Coffee breaks — none of this would be possible without coffee! Look out for my favourite spots in Holborn, which I’ve outlined in my last post…
A few words on Classical Studies in general… I’d be kidding myself, and deceiving any reader, if I claimed that I wake up every morning bright-eyed and bushy-tailed, ready to plunge into my studies. Like any other degree, studying classics can feel stressful, tedious, and confusing at times. But demotivating is one word I will never use to describe it, one thing it chiefly is not, because the moments during which my studies can throw me off my course are almost always stratified with moments of realisation and appreciation. Something specific — a line in an epic poem, a scene painted on a pot, a new fact about ordinary life in the ancient world — will strike a chord with me, resembling something in the world around me so closely that suddenly I am reminded of the humanity behind the history. I often forget the fact that behind the armies and frontiers, art and architecture, literature and philosophy we study lay a whole society of individuals just like us, less foreign and obscure than we may have conceived; when I recall this simple fact, I am overwhelmed and inspired by the ancients’ complexity and genius, as it exemplifies the potential we are all capable of.
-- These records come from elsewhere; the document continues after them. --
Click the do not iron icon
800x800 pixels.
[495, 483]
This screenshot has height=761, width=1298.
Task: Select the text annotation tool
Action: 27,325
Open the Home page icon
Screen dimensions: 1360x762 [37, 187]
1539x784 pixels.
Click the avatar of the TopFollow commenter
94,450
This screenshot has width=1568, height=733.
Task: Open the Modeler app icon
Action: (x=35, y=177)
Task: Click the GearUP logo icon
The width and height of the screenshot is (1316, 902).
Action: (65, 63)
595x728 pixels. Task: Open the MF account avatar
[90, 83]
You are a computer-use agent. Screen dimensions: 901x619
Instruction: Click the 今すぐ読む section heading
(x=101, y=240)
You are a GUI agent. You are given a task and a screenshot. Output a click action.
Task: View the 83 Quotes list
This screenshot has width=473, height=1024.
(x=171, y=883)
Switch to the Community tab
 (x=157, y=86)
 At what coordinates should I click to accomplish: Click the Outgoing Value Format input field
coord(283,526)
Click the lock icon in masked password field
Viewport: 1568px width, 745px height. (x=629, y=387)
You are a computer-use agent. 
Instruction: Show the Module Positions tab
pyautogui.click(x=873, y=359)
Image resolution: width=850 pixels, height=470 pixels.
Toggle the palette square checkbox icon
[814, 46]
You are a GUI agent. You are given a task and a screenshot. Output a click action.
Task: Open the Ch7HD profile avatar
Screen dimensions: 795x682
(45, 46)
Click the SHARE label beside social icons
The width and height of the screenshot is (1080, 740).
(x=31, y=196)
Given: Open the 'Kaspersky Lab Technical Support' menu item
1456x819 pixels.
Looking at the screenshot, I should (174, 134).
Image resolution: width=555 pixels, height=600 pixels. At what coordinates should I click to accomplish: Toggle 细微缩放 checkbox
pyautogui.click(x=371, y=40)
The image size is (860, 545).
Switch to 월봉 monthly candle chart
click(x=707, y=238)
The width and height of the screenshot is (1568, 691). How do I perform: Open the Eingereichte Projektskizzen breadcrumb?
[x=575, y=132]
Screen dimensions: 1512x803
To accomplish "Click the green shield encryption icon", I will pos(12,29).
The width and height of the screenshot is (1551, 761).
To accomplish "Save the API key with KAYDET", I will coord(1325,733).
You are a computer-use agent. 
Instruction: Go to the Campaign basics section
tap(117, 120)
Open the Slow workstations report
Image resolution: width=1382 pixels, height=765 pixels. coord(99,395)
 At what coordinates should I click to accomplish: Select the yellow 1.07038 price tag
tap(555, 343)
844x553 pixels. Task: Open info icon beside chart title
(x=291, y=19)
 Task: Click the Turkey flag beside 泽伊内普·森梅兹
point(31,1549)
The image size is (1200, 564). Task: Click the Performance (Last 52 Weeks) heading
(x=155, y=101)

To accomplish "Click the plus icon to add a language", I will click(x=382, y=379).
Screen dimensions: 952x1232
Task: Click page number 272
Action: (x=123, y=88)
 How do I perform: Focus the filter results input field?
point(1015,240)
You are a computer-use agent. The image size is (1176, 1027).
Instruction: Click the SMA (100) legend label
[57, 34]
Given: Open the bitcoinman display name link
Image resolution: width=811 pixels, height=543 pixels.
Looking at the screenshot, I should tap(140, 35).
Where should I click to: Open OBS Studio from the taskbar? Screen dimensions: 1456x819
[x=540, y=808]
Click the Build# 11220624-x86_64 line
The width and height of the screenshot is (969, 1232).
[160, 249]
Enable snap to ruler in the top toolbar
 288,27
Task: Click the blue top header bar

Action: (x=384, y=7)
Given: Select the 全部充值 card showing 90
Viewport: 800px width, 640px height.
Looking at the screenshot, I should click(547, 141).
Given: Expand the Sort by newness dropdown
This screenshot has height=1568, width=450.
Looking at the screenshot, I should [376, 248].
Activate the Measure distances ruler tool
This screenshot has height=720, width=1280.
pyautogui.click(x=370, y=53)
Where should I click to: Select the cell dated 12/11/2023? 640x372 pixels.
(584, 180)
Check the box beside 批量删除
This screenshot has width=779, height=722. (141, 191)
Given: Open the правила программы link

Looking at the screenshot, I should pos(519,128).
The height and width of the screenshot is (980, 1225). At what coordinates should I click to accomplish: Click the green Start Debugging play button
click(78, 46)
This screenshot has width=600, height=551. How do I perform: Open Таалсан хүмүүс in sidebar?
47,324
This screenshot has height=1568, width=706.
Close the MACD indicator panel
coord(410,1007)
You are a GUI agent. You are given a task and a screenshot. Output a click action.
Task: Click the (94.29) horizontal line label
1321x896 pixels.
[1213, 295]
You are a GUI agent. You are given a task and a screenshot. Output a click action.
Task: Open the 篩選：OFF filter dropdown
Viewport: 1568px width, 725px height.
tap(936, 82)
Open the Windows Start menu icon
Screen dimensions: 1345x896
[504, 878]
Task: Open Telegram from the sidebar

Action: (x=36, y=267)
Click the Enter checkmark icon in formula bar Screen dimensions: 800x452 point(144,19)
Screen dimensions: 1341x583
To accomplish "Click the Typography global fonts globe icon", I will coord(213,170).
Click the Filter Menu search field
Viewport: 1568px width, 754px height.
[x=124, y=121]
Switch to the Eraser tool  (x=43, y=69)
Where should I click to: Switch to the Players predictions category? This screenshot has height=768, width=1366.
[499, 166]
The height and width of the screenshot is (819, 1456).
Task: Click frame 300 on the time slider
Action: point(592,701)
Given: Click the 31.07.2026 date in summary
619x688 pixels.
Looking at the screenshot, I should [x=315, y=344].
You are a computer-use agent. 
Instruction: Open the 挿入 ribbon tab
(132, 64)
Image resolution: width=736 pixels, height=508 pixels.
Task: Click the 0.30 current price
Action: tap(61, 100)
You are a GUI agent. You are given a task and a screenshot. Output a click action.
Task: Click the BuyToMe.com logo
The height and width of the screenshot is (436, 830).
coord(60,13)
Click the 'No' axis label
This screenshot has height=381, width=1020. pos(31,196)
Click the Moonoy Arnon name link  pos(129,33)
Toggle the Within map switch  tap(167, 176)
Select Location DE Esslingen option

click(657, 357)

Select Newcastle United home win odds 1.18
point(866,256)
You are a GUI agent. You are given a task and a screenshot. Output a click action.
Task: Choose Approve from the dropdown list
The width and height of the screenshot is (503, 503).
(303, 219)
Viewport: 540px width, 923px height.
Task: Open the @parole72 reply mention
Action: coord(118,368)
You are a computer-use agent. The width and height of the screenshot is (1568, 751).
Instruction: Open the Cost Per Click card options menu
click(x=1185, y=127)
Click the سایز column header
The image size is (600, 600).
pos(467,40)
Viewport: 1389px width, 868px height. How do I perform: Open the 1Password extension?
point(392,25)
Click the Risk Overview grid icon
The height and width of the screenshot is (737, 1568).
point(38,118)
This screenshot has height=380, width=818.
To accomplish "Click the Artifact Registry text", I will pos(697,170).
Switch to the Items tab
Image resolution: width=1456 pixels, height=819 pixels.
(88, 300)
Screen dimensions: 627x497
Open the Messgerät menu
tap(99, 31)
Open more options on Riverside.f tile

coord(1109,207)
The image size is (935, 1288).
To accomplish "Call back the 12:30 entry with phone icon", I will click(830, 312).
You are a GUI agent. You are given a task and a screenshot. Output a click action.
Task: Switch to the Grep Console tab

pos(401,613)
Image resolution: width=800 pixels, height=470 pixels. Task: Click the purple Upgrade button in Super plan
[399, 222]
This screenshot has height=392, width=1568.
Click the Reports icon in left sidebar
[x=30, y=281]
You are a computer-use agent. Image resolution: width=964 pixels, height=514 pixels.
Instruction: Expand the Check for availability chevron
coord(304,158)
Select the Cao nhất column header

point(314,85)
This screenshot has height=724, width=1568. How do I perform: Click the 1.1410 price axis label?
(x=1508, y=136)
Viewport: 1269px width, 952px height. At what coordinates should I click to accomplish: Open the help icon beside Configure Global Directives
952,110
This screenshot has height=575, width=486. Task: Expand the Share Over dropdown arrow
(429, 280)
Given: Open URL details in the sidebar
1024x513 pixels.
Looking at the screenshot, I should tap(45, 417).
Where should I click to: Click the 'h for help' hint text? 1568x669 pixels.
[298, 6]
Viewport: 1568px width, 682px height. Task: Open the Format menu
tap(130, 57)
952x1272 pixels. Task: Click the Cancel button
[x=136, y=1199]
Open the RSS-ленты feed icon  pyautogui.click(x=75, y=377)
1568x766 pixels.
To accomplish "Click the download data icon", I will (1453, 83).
As I have said, I cannot profess a love for my studies unaccompanied by the inevitable frustrations of any university student; but I will wholeheartedly admit that at the end of most days, I am thoroughly happy studying the ancient world and its many mysteries, no matter how paradoxical and deeply buried they may seem. It certainly would not be too ambitious to suggest that I share this love for classics with the majority of my peers. Speaking to my course mates about our studies, I have never once felt isolated in my passion for and interest in the field; almost everyone I have gotten to know has shared in, and contributed to, my own inspiration, and so continues the cycle of learning, understanding and sharing what our course has allowed us to get to know and grow to love. This is critical, I think, to the future of our field; surely someone must be up to the task of unearthing all that can be learnt from those before us, and our participation in this endeavour, one from which I hope the whole world can learn and benefit from, is a privilege we are granted every single day.